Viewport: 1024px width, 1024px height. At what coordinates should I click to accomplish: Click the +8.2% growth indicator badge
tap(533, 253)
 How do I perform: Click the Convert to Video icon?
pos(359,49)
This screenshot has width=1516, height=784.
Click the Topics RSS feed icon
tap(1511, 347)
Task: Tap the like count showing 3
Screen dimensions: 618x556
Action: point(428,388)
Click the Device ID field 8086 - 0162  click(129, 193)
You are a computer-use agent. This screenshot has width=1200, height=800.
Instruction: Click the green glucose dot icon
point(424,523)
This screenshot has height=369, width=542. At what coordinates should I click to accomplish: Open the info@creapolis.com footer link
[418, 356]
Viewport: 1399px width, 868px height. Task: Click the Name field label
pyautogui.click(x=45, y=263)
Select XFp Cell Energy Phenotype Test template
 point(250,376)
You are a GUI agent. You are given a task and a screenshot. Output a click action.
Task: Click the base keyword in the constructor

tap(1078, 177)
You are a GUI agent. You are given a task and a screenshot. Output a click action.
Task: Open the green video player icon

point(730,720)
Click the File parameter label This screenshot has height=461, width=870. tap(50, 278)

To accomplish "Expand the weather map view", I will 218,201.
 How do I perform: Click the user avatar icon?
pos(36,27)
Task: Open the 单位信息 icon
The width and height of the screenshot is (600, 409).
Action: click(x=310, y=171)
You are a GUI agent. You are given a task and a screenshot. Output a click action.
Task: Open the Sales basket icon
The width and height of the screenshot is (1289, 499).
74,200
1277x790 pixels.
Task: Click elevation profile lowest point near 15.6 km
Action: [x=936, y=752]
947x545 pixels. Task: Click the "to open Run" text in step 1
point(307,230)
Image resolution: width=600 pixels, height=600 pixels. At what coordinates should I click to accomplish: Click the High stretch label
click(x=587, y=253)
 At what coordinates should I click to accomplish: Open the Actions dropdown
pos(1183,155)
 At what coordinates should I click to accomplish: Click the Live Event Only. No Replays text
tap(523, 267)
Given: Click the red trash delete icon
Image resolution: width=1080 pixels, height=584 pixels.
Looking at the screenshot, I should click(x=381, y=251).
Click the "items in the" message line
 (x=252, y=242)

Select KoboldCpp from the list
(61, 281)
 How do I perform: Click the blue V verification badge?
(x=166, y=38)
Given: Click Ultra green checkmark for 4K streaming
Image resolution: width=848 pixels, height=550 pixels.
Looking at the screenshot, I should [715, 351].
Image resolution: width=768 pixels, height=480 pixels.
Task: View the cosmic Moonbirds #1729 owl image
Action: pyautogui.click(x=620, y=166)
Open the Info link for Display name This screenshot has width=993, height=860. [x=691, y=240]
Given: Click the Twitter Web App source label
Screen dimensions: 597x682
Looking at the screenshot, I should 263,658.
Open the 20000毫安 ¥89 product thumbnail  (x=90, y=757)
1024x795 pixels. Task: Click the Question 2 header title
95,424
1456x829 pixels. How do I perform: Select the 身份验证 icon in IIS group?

******************************

--- WORK TO BE COMPLETED ---
In the listing above, find the line with "How do I perform: Click the blue" and set down that line and all after it exactly, through the final line.

--- ANSWER SECTION ---
 How do I perform: Click the blue V verification badge?
(x=166, y=38)
Given: Click Ultra green checkmark for 4K streaming
Image resolution: width=848 pixels, height=550 pixels.
Looking at the screenshot, I should [715, 351].
Image resolution: width=768 pixels, height=480 pixels.
Task: View the cosmic Moonbirds #1729 owl image
Action: pyautogui.click(x=620, y=166)
Open the Info link for Display name This screenshot has width=993, height=860. [x=691, y=240]
Given: Click the Twitter Web App source label
Screen dimensions: 597x682
Looking at the screenshot, I should 263,658.
Open the 20000毫安 ¥89 product thumbnail  (x=90, y=757)
1024x795 pixels. Task: Click the Question 2 header title
95,424
1456x829 pixels. How do I perform: Select the 身份验证 icon in IIS group?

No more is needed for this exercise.